Prompt: Hello, my name is
Generated text:  João and I am an amateur artist. I have learned through experience that the most accurate information on the Earth is obtained when using a compass and my map. If I were to travel to a location that is 220 miles north of my current location, would I need to first take the compass to a north point, or take the compass to the opposite of the north point? To be more specific, if my current location is point A, how would I determine the distance to point B, which is 220 miles north of A? Would I use a compass to a point that is 220 miles north of
Prompt: The president of the United States is
Generated text:  visiting a small country and decides to take a new library as a gift. The library will be located in a country where the population is exactly 100,000 people. The president wants to know how many times the librarian must walk around the circumference of the library to read all the books in it. Each book weighs 10 pounds and the librarian walks

### Streaming Synchronous Generation

In [3]:
prompts = [
    "Write a short, neutral self-introduction for a fictional character. Hello, my name is",
    "Provide a concise factual statement about France’s capital city. The capital of France is",
    "Explain possible future trends in artificial intelligence. The future of AI is",
]

sampling_params = {
    "temperature": 0.2,
    "top_p": 0.9,
}

print("\n=== Testing synchronous streaming generation with overlap removal ===\n")

for prompt in prompts:
    print(f"Prompt: {prompt}")
    merged_output = stream_and_merge(llm, prompt, sampling_params)
    print("Generated text:", merged_output)
    print()


=== Testing synchronous streaming generation with overlap removal ===

Prompt: Write a short, neutral self-introduction for a fictional character. Hello, my name is


Generated text:  [Name], and I'm a [job title] at [company name]. I'm excited to meet you and learn more about you. What can you tell me about yourself? I'm a [insert a short description of your profession or role]. I enjoy [insert a short description of your hobbies or interests]. What brings you to [company name] and what makes you a good fit for the position? I'm a [insert a short description of your personality or character trait]. I'm always looking for new challenges and opportunities to grow and learn. How do you stay motivated and focused on your work? I'm a [insert a

Prompt: Provide a concise factual statement about France’s capital city. The capital of France is


Generated text:  Paris, also known as "La Ville Blanche" or "The White City." It is the largest city in France and the second-largest city in the European Union, with a population of over 10 million people. Paris is known for its rich history, art, and culture, and is a major tourist destination. It is also home to many famous landmarks such as the Eiffel Tower, the Louvre Museum, and the Notre-Dame Cathedral. The city is also known for its cuisine, with many famous French dishes such as croissants, escargot, and boudin. Paris is a vibrant and dynamic

Prompt: Explain possible future trends in artificial intelligence. The future of AI is


Generated text:  likely to be characterized by a number of trends that are expected to shape the technology's direction and impact on society. Here are some of the most likely trends:

1. Increased integration with human intelligence: As AI becomes more advanced, it is likely to become more integrated with human intelligence. This could lead to more sophisticated forms of AI that can learn from and adapt to human behavior and preferences.

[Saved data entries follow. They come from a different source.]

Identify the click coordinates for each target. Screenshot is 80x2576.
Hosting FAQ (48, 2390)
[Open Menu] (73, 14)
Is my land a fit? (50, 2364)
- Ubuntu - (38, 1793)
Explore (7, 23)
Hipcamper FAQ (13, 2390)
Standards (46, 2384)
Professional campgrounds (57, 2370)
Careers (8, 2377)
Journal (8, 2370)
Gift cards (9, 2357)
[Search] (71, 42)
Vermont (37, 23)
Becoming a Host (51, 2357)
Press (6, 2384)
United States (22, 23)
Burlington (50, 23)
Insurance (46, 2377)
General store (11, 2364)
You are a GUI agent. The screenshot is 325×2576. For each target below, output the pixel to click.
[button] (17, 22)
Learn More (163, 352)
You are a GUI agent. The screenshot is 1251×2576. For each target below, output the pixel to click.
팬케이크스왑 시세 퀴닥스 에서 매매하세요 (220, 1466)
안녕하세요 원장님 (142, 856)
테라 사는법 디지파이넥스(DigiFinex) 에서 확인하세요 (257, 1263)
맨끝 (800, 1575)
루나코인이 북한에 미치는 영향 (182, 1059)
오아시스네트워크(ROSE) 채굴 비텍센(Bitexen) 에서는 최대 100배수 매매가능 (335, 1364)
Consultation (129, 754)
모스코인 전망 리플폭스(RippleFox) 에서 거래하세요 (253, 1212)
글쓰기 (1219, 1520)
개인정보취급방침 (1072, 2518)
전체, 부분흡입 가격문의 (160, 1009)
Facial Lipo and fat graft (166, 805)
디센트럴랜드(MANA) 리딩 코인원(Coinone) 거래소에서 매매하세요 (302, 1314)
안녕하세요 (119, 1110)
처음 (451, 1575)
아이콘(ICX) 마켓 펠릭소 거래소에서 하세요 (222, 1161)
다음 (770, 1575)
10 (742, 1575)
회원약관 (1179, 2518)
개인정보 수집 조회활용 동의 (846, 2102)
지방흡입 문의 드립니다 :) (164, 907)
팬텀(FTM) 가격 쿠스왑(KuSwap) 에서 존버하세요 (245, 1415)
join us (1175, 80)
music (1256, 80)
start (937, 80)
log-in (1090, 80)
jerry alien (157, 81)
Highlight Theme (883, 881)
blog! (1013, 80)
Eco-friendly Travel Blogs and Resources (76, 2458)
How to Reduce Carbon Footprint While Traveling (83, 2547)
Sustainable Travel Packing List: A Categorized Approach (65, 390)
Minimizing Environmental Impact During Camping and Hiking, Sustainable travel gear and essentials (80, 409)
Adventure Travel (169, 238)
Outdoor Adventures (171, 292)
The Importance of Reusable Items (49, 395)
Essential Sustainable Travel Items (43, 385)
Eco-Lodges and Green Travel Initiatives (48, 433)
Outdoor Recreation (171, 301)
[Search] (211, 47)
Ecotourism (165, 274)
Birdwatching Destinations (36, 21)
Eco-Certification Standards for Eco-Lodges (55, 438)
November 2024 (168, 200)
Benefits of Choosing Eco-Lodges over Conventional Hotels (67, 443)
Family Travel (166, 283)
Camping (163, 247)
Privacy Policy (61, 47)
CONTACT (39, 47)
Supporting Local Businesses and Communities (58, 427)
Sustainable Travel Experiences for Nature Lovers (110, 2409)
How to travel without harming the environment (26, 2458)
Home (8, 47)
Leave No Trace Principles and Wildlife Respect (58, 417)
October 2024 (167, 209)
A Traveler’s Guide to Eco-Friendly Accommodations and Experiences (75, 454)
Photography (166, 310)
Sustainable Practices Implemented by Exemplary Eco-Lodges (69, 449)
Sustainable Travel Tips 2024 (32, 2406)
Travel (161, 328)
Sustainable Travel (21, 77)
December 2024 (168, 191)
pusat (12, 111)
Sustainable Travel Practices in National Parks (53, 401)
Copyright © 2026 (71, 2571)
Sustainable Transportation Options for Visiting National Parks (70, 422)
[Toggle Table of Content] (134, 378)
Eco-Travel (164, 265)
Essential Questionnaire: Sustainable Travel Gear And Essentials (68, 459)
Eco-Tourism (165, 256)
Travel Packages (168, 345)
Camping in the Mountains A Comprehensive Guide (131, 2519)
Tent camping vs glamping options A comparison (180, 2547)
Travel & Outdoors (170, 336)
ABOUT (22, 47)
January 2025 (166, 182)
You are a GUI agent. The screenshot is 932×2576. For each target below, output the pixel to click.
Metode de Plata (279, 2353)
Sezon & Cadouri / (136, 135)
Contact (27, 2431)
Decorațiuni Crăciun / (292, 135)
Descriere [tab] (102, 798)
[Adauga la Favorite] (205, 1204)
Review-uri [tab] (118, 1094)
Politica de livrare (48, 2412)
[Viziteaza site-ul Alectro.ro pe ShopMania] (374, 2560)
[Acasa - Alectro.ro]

2. Greater use of AI in healthcare: AI is already being used in healthcare to improve diagnosis, treatment, and patient care. As AI becomes more advanced, it is likely to be used in even more sophisticated ways, such as predicting patient outcomes,



### Non-streaming Asynchronous Generation

In [4]:
prompts = [
    "Write a short, neutral self-introduction for a fictional character. Hello, my name is",
    "Provide a concise factual statement about France’s capital city. The capital of France is",
    "Explain possible future trends in artificial intelligence. The future of AI is",
]

sampling_params = {"temperature": 0.8, "top_p": 0.95}

print("\n=== Testing asynchronous batch generation ===")


async def main():
    outputs = await llm.async_generate(prompts, sampling_params)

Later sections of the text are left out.